(Exercise set):
1 – In the given text, what is mixing a subset of features at real-world intensities with others left unchanged compared to?
2 – In the records, take the part that opens with the line containing "Identify the click" and closes with the line containing "Amica (70, 43)", and write those lines out again, requests included. Multiply each click coordinate by 1.65, round to whole numbers with halves going up, and omit the pictures.

(Given text):
I agree with @brecht that we can’t just take a subset of features and put them in approximate real world intensities while at the same time leaving others unchanged. Doing this would be the opposite of an improvement - it would be like mixing mixing imperial and metric units.

If you want to go to physically “correct” system, you need to start with the basics and it starts with what may be @troy_s’ favourite question: What is a pixel? What should a pixel value of, say (0.75, 0.75, 0.75) in an EXR file represent? How should your computer monitor display such a pixel? What should it mean when you take an image texture of said value (0.75, 0.75, 0.75) and apply it to a diffuse surface shader? Only then can you start deriving an actually plausible and cohesive “physical” system that includes lights, materials and a camera model of your choosing (what is ISO 100 in a render engine?).

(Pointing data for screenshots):
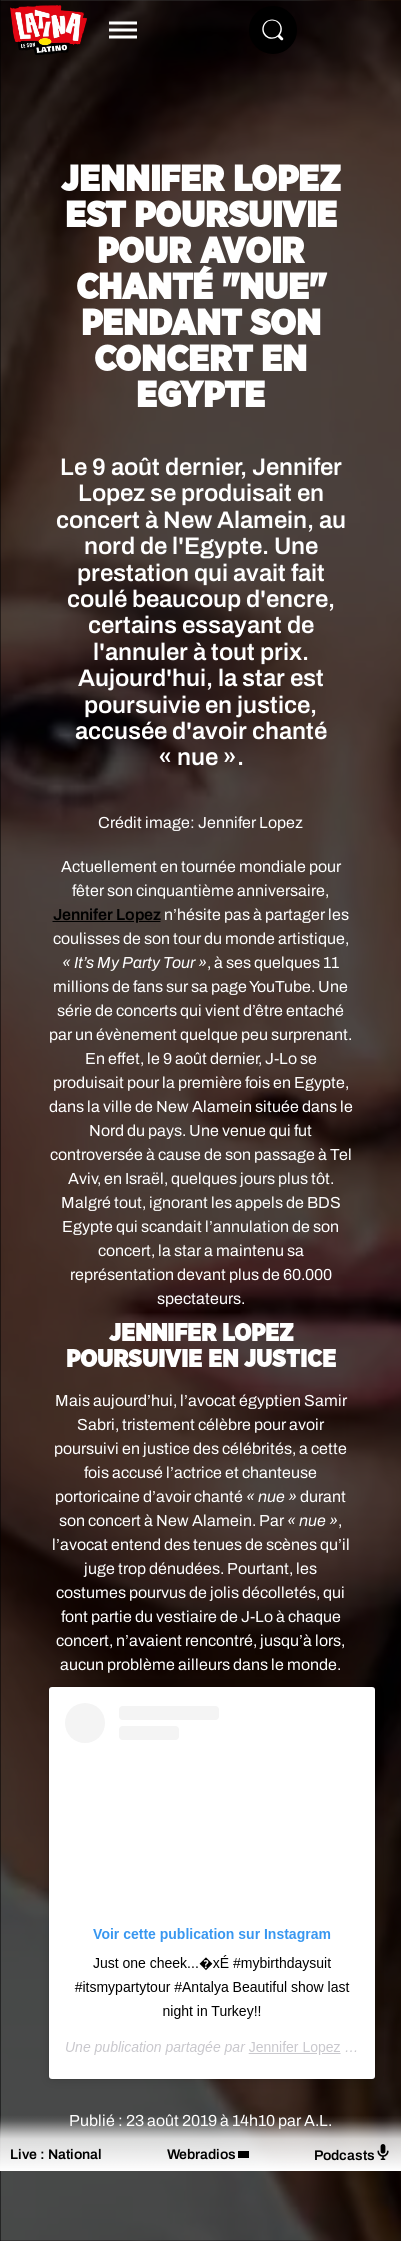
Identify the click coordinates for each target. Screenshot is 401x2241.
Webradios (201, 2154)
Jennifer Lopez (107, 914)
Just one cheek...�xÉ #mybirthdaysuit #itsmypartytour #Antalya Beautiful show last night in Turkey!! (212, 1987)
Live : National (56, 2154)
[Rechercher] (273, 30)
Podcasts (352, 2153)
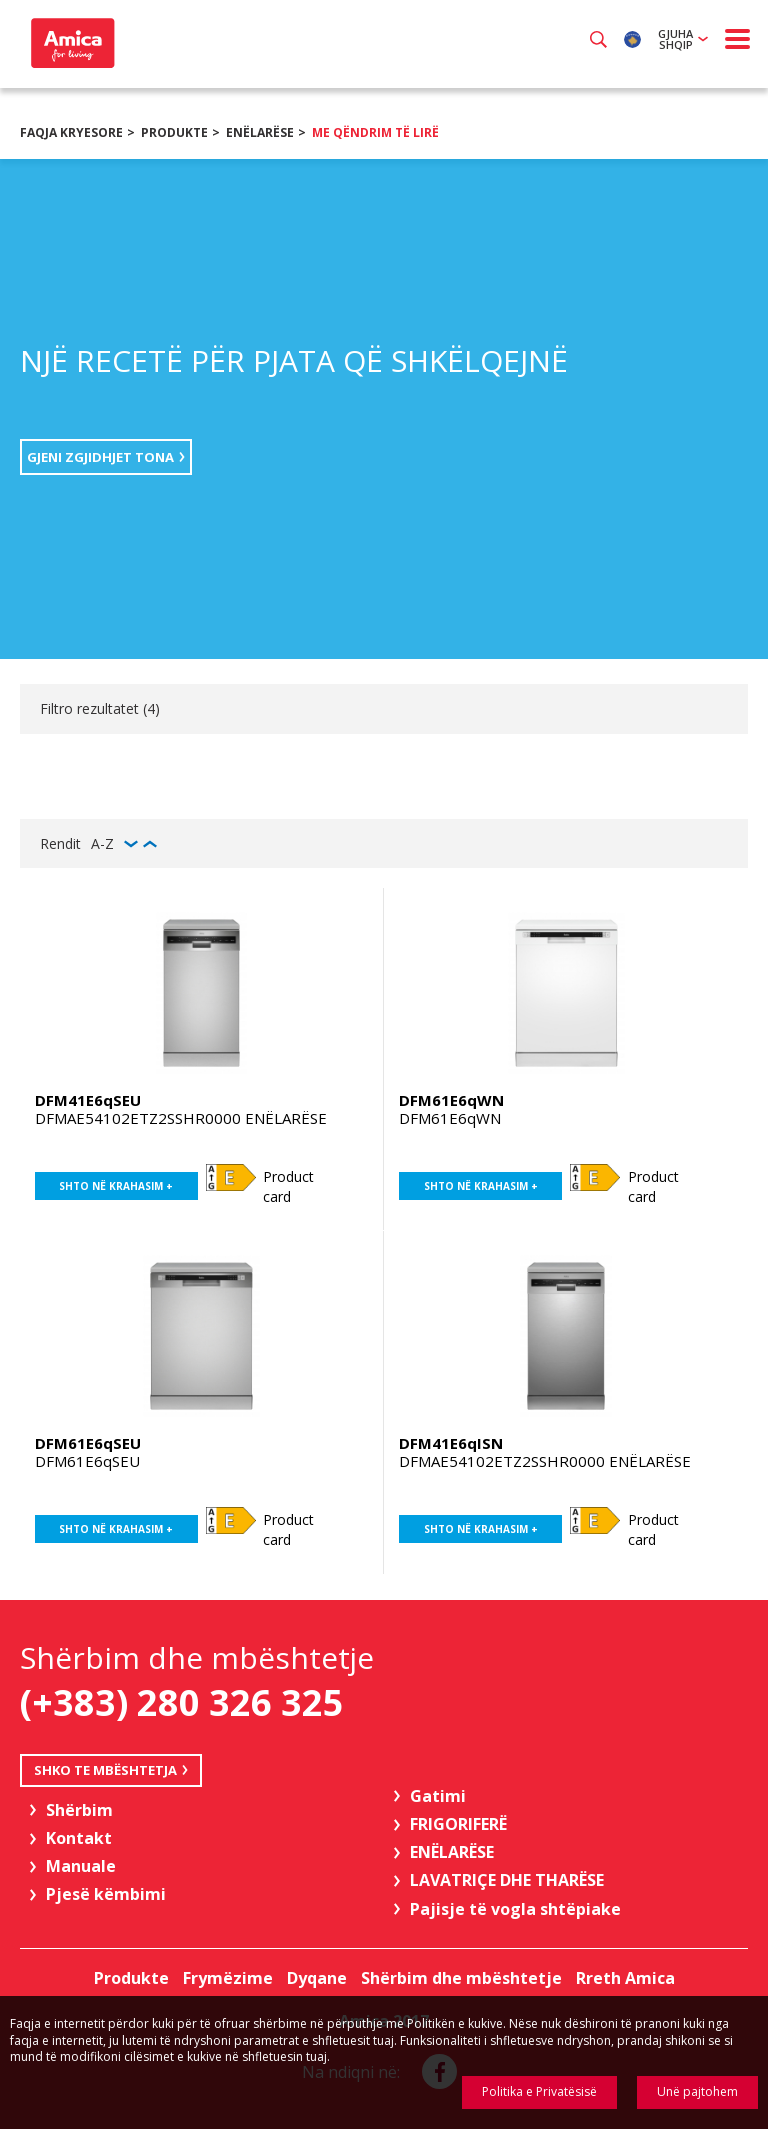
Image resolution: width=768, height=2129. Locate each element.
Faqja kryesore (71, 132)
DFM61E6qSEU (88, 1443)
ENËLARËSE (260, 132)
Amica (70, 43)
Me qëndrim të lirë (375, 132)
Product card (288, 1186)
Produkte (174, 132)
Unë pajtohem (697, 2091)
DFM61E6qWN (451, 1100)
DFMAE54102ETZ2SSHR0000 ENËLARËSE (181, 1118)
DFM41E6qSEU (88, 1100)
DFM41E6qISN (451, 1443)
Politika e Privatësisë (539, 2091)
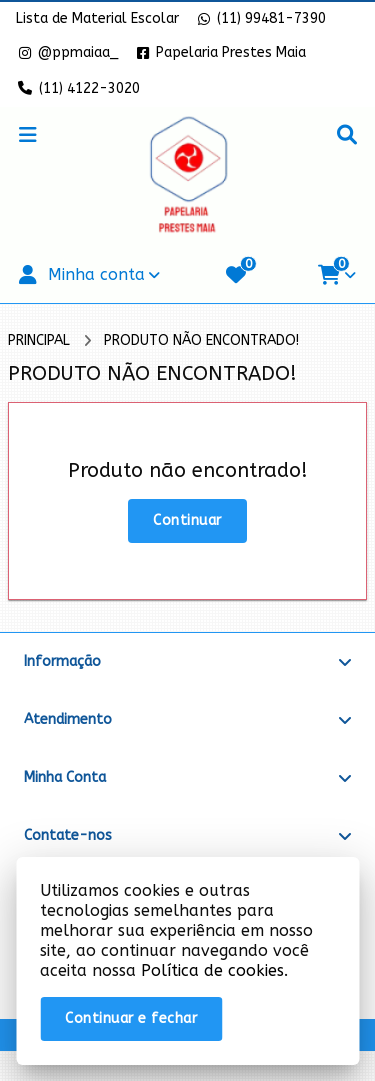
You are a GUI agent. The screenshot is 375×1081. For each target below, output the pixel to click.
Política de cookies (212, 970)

...

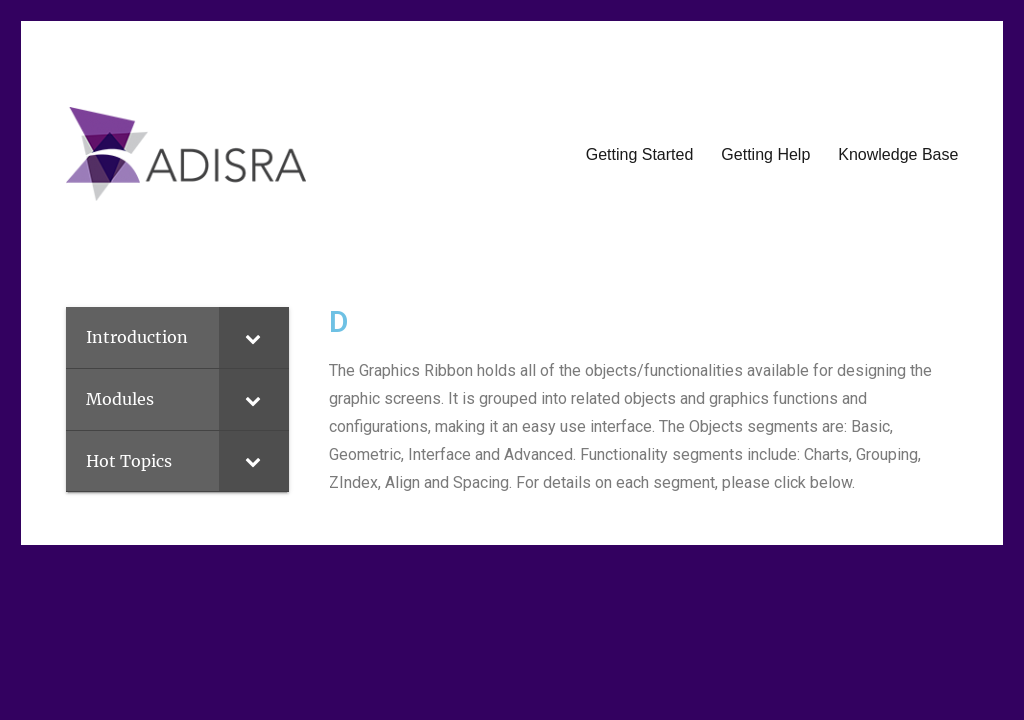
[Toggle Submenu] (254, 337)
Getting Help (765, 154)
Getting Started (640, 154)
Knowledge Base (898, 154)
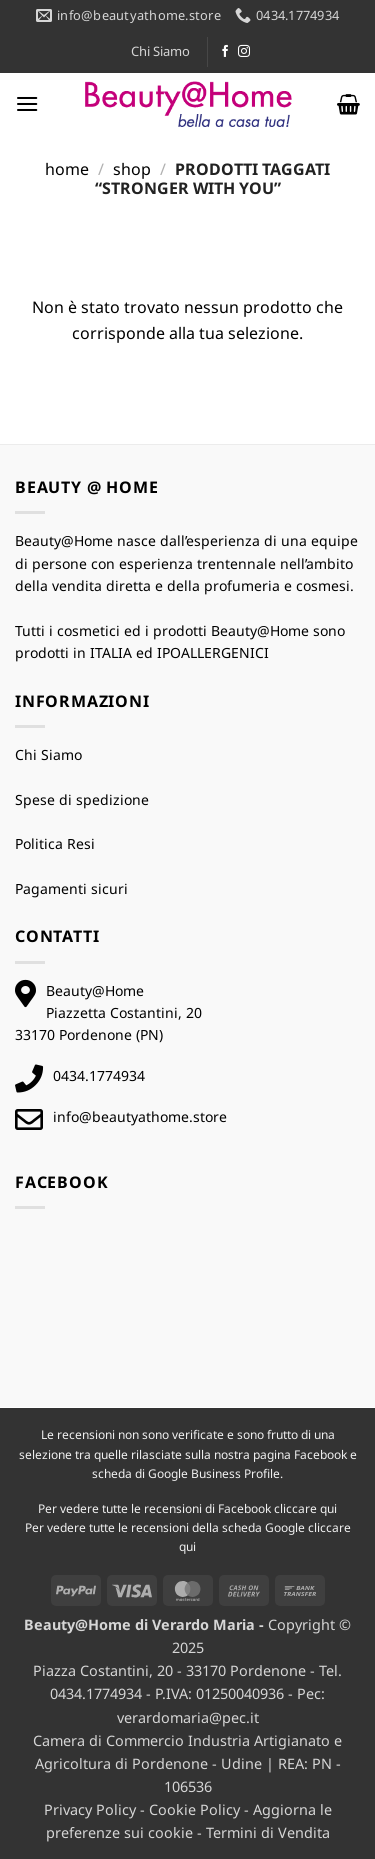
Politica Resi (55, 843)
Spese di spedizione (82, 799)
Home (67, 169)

(The replies):
1 – Mixing imperial and metric units.

2 –
Identify the click coordinates for each target. Screenshot is 401x2241.
Webradios (332, 3554)
Jennifer Lopez (177, 1508)
Just one cheek...�xÉ #mybirthdaysuit #itsmypartytour #Antalya Beautiful show last night in Turkey!! (350, 3279)
Live : National (92, 3554)
[Rechercher] (450, 50)
Podcasts (581, 3552)
Image resolution: width=768, height=2129. Locate each element.
Faqja kryesore (117, 218)
DFM61E6qSEU (145, 2381)
ENËLARËSE (429, 218)
Amica (116, 71)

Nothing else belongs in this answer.